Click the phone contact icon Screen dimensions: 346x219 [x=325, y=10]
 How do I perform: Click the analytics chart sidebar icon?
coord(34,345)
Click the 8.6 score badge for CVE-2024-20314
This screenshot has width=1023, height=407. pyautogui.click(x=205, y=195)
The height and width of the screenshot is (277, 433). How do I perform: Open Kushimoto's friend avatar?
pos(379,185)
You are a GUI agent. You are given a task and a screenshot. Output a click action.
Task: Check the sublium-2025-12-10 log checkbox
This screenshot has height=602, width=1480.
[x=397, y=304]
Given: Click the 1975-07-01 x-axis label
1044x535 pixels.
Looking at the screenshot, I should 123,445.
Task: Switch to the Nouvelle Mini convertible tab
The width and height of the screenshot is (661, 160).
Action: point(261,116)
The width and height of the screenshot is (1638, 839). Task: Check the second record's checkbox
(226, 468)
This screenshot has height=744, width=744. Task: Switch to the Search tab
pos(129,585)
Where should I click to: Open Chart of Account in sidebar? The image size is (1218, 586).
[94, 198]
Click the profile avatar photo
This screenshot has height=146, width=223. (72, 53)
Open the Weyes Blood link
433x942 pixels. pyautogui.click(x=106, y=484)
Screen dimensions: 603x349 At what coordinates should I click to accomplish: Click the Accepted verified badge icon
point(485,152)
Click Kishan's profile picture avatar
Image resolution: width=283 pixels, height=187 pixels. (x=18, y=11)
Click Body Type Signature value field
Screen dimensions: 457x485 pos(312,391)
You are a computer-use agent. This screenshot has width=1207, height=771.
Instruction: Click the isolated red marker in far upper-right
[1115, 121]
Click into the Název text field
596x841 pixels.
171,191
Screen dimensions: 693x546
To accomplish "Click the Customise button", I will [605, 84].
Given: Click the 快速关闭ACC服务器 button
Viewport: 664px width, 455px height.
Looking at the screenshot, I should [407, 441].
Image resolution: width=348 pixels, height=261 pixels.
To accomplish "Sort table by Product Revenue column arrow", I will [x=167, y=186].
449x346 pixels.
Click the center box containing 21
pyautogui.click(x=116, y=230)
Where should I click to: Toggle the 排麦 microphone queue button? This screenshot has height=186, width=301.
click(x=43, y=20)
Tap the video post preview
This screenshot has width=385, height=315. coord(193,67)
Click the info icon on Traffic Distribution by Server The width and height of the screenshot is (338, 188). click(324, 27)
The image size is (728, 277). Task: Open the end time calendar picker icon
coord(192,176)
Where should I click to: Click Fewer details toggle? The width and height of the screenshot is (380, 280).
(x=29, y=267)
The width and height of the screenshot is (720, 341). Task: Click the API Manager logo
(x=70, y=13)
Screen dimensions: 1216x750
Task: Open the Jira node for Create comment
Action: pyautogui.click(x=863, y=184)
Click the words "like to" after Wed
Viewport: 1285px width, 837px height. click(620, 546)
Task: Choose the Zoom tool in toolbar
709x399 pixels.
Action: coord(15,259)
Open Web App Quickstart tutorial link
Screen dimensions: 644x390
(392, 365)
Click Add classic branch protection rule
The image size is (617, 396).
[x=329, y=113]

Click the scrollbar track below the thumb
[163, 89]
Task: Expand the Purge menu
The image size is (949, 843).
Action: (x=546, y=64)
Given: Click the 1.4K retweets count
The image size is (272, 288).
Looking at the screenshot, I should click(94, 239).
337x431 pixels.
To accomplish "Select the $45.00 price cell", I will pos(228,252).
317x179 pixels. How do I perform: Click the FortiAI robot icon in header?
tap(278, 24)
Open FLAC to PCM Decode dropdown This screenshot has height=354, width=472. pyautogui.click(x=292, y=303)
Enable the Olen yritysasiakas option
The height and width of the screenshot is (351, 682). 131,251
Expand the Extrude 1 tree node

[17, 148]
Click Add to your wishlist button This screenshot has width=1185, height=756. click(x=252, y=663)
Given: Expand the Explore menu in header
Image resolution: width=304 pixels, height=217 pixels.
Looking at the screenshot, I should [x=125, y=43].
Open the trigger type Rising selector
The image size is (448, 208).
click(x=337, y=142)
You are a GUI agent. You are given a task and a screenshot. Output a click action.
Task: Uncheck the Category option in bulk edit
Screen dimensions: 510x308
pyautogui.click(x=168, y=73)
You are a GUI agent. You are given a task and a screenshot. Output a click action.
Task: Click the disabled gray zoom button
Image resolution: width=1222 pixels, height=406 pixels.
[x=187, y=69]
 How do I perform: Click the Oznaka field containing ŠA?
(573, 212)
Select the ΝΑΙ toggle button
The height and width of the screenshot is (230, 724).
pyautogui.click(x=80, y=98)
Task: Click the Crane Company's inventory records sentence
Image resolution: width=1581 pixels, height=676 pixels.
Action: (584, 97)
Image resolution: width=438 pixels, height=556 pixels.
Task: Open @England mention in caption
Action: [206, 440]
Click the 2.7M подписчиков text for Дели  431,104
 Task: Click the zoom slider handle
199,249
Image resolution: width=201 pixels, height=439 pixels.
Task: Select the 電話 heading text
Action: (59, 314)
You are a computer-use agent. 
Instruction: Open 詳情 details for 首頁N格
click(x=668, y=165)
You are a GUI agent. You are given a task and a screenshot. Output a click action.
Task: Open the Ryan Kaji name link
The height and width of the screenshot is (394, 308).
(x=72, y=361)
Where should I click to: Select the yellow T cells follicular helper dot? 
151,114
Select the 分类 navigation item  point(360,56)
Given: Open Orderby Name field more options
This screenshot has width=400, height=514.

● **EXERCISE DIRECTIONS**: Supply the entire listing above again, word for word.

● **EXERCISE SOLUTION**:
Click the phone contact icon Screen dimensions: 346x219 [x=325, y=10]
 How do I perform: Click the analytics chart sidebar icon?
coord(34,345)
Click the 8.6 score badge for CVE-2024-20314
This screenshot has width=1023, height=407. pyautogui.click(x=205, y=195)
The height and width of the screenshot is (277, 433). How do I perform: Open Kushimoto's friend avatar?
pos(379,185)
You are a GUI agent. You are given a task and a screenshot. Output a click action.
Task: Check the sublium-2025-12-10 log checkbox
This screenshot has height=602, width=1480.
[x=397, y=304]
Given: Click the 1975-07-01 x-axis label
1044x535 pixels.
Looking at the screenshot, I should 123,445.
Task: Switch to the Nouvelle Mini convertible tab
The width and height of the screenshot is (661, 160).
Action: point(261,116)
The width and height of the screenshot is (1638, 839). Task: Check the second record's checkbox
(226, 468)
This screenshot has height=744, width=744. Task: Switch to the Search tab
pos(129,585)
Where should I click to: Open Chart of Account in sidebar? The image size is (1218, 586).
[94, 198]
Click the profile avatar photo
This screenshot has height=146, width=223. (72, 53)
Open the Weyes Blood link
433x942 pixels. pyautogui.click(x=106, y=484)
Screen dimensions: 603x349 At what coordinates should I click to accomplish: Click the Accepted verified badge icon
point(485,152)
Click Kishan's profile picture avatar
Image resolution: width=283 pixels, height=187 pixels. (x=18, y=11)
Click Body Type Signature value field
Screen dimensions: 457x485 pos(312,391)
You are a computer-use agent. This screenshot has width=1207, height=771.
Instruction: Click the isolated red marker in far upper-right
[1115, 121]
Click into the Název text field
596x841 pixels.
171,191
Screen dimensions: 693x546
To accomplish "Click the Customise button", I will [605, 84].
Given: Click the 快速关闭ACC服务器 button
Viewport: 664px width, 455px height.
Looking at the screenshot, I should [407, 441].
Image resolution: width=348 pixels, height=261 pixels.
To accomplish "Sort table by Product Revenue column arrow", I will [x=167, y=186].
449x346 pixels.
Click the center box containing 21
pyautogui.click(x=116, y=230)
Where should I click to: Toggle the 排麦 microphone queue button? This screenshot has height=186, width=301.
click(x=43, y=20)
Tap the video post preview
This screenshot has width=385, height=315. coord(193,67)
Click the info icon on Traffic Distribution by Server The width and height of the screenshot is (338, 188). click(324, 27)
The image size is (728, 277). Task: Open the end time calendar picker icon
coord(192,176)
Where should I click to: Click Fewer details toggle? The width and height of the screenshot is (380, 280).
(x=29, y=267)
The width and height of the screenshot is (720, 341). Task: Click the API Manager logo
(x=70, y=13)
Screen dimensions: 1216x750
Task: Open the Jira node for Create comment
Action: pyautogui.click(x=863, y=184)
Click the words "like to" after Wed
Viewport: 1285px width, 837px height. click(620, 546)
Task: Choose the Zoom tool in toolbar
709x399 pixels.
Action: coord(15,259)
Open Web App Quickstart tutorial link
Screen dimensions: 644x390
(392, 365)
Click Add classic branch protection rule
The image size is (617, 396).
[x=329, y=113]

Click the scrollbar track below the thumb
[163, 89]
Task: Expand the Purge menu
The image size is (949, 843).
Action: (x=546, y=64)
Given: Click the 1.4K retweets count
The image size is (272, 288).
Looking at the screenshot, I should click(94, 239).
337x431 pixels.
To accomplish "Select the $45.00 price cell", I will pos(228,252).
317x179 pixels. How do I perform: Click the FortiAI robot icon in header?
tap(278, 24)
Open FLAC to PCM Decode dropdown This screenshot has height=354, width=472. pyautogui.click(x=292, y=303)
Enable the Olen yritysasiakas option
The height and width of the screenshot is (351, 682). 131,251
Expand the Extrude 1 tree node

[17, 148]
Click Add to your wishlist button This screenshot has width=1185, height=756. click(x=252, y=663)
Given: Expand the Explore menu in header
Image resolution: width=304 pixels, height=217 pixels.
Looking at the screenshot, I should [x=125, y=43].
Open the trigger type Rising selector
The image size is (448, 208).
click(x=337, y=142)
You are a GUI agent. You are given a task and a screenshot. Output a click action.
Task: Uncheck the Category option in bulk edit
Screen dimensions: 510x308
pyautogui.click(x=168, y=73)
You are a GUI agent. You are given a task and a screenshot. Output a click action.
Task: Click the disabled gray zoom button
Image resolution: width=1222 pixels, height=406 pixels.
[x=187, y=69]
 How do I perform: Click the Oznaka field containing ŠA?
(573, 212)
Select the ΝΑΙ toggle button
The height and width of the screenshot is (230, 724).
pyautogui.click(x=80, y=98)
Task: Click the Crane Company's inventory records sentence
Image resolution: width=1581 pixels, height=676 pixels.
Action: (584, 97)
Image resolution: width=438 pixels, height=556 pixels.
Task: Open @England mention in caption
Action: [206, 440]
Click the 2.7M подписчиков text for Дели  431,104
 Task: Click the zoom slider handle
199,249
Image resolution: width=201 pixels, height=439 pixels.
Task: Select the 電話 heading text
Action: (59, 314)
You are a computer-use agent. 
Instruction: Open 詳情 details for 首頁N格
click(x=668, y=165)
You are a GUI agent. You are given a task and a screenshot. Output a click action.
Task: Open the Ryan Kaji name link
The height and width of the screenshot is (394, 308).
(x=72, y=361)
Where should I click to: Select the yellow T cells follicular helper dot? 
151,114
Select the 分类 navigation item  point(360,56)
Given: Open Orderby Name field more options
This screenshot has width=400, height=514.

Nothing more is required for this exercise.